FRAGMENTO SELECCIONADO
+ + +

Puesto el sol en las aceras y sacados los bares a las plazas, María Milagros se prendía la primavera a la falda y le ganaba terreno a la dictadura de la ropa centímetro a centímetro. Acompasaba pasos con latidos. Quién no iba a querer mirarla por la calle.

lunes, 13 de abril de 2009

La puerta.

La puerta era sencilla, sin relieve, de madera y barnizada, sin otra particularidad que la chapa bajo la mirilla. Una puerta, hubiera pensado ella si la sangre no se le hubiera helado al tropezarse con la casualidad de su nombre grabado en la chapa. Casilda Alegre. Hay pocas personas que se llamen Casilda Alegre, y muchas menos puertas. La encontró al resguardo de una calle cochambrosa de paredes sucias y balcones oxidados. Una puerta limpia. La miró como si se enfrentara por primera vez al espejo y decidió que era suya. Se acercó, la acarició y pegó la oreja esperando escuchar algo que le resultara familiar o revelador. Nada. No se oía nada. Ni siquiera el trajín de lo doméstico. Pareciera una puerta hueca. Una Casilda hueca. Qué se hace con una puerta que es tuya. Se sintió tentada a llamar, pero le invadió de pronto el pánico de encontrarse ante una estancia vacía. Una puerta con tu nombre debe blindar tus minucias y grandezas, y el vacío era lo más desolador que podía imaginar tras ella, así que, despidiéndose con el temor de no encontrarla al día siguiente, se fue con la intención de pensar cómo y cuándo quería desenvolverla.

Las puertas no desaparecen de las calles de un día para otro y, cuando Casilda Alegre regresaba del trabajo por ese entramado de callejuelas deshechas, la puerta apodada Casilda Alegre estaba en el mismo sitio que el día anterior. Respiró aliviada y pegó de nuevo la oreja. Música. Acordes alegres y risas. Agudizó el oído con el fin de encontrar frases, palabras y voces, pero sólo oía las risas. Se sintió optimista y orgullosa de poseer una puerta como esa. Quiso llamar, entrar y henchirse diciendo, mirad, esta es mi puerta y todo el jolgorio que encierra soy yo, pero, ¿y si no era realmente su puerta? Imaginó una Casilda Alegre, más alegre, más guapa y más viva que ella, diciéndole con voz encantadora y una sonrisa en los labios, cómo pudiste, Casilda, pensar que esta puerta era tuya. Definitivamente no era un buen día para entrar.

+ + +

DATOS REGISTRADOS

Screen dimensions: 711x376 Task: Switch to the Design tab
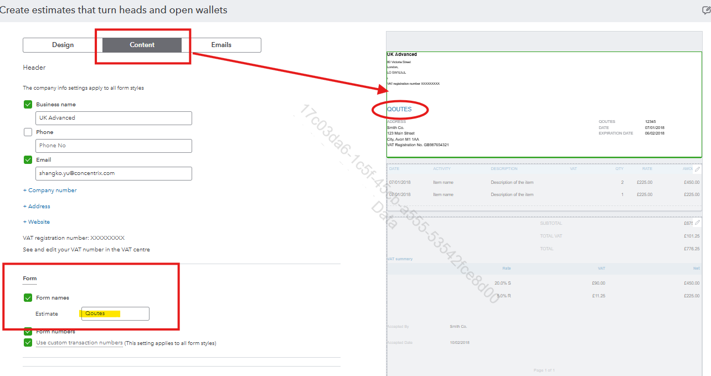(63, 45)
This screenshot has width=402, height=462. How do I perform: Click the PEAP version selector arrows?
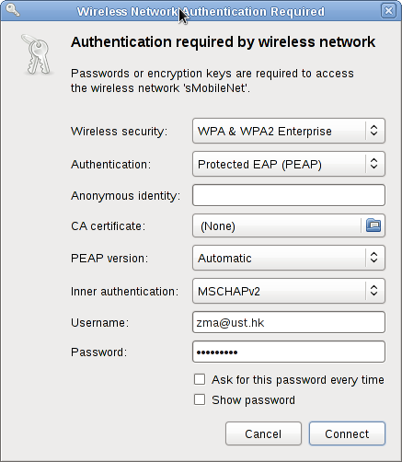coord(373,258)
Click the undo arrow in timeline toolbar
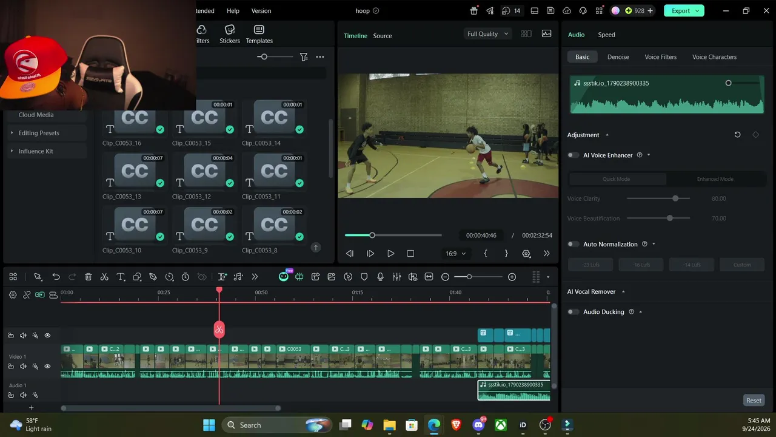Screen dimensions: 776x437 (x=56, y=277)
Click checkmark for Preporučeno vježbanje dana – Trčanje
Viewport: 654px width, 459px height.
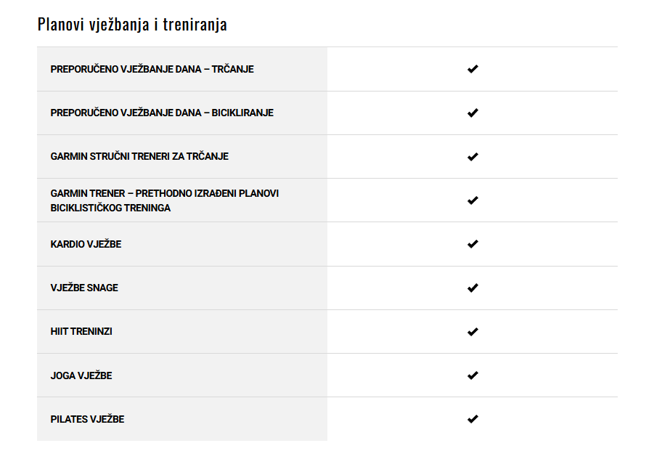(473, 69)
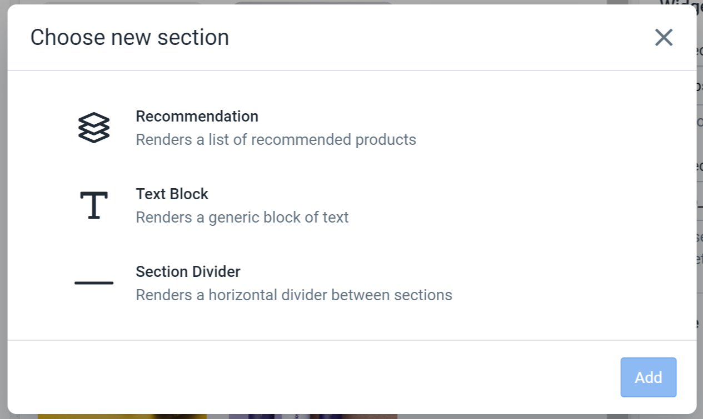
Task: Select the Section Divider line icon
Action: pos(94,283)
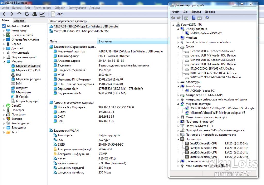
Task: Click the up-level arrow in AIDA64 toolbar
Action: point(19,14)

+ + +

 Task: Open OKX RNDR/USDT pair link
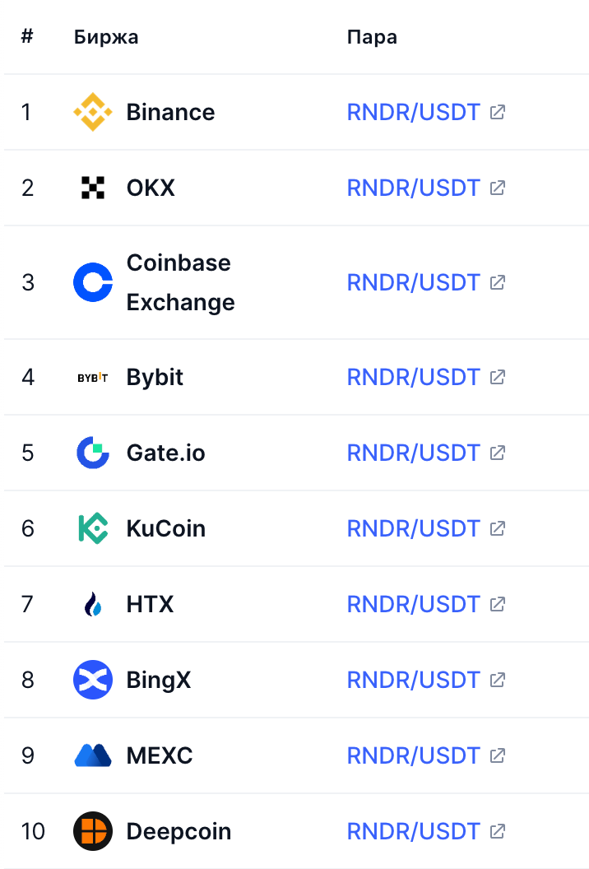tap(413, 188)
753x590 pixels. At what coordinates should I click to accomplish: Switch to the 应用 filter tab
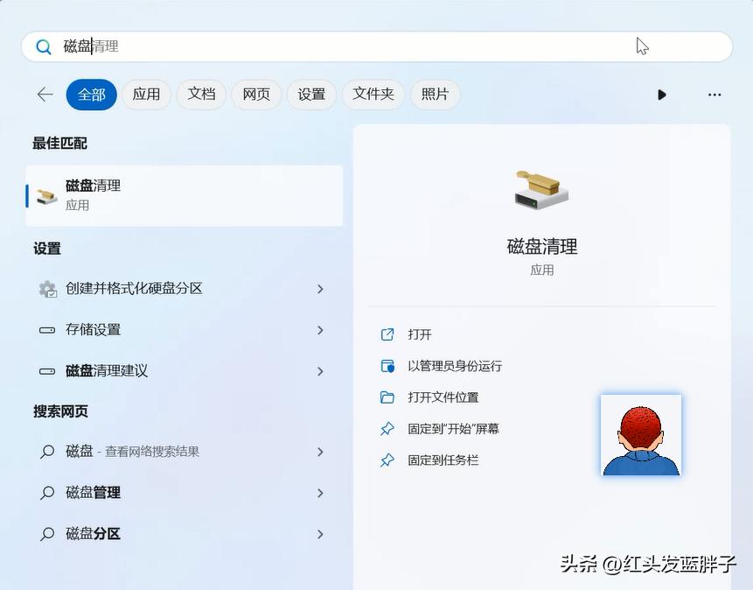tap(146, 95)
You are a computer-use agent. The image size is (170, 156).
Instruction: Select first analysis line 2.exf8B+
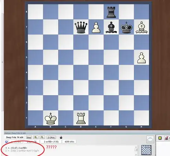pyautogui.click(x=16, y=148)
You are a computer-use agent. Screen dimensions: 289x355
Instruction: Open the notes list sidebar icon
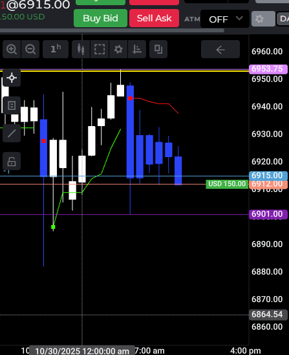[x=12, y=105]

+ + +

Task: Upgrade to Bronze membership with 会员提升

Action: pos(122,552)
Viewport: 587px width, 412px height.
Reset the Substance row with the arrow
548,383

+ + +

TAREA
Para cada afirmación, indica si concuerda con el fragmento sobre la puerta con el nombre de Casilda Alegre. Contesta sí o no y cita textualmente las palabras del fragmento que lo deciden.
1. La puerta se encontraba en una calle de paredes sucias y balcones oxidados.
2. El primer día, Casilda Alegre llamó a la puerta.
3. Al volver del trabajo, Casilda Alegre oyó música y risas detrás de la puerta.
Responde usando únicamente el fragmento.

RESULTADO
1. Sí: «La encontró al resguardo de una calle cochambrosa de paredes sucias y balcones oxidados.»
2. No: «Se sintió tentada a llamar, pero le invadió de pronto el pánico de encontrarse ante una estancia vacía.»
3. Sí: «Música. Acordes alegres y risas.»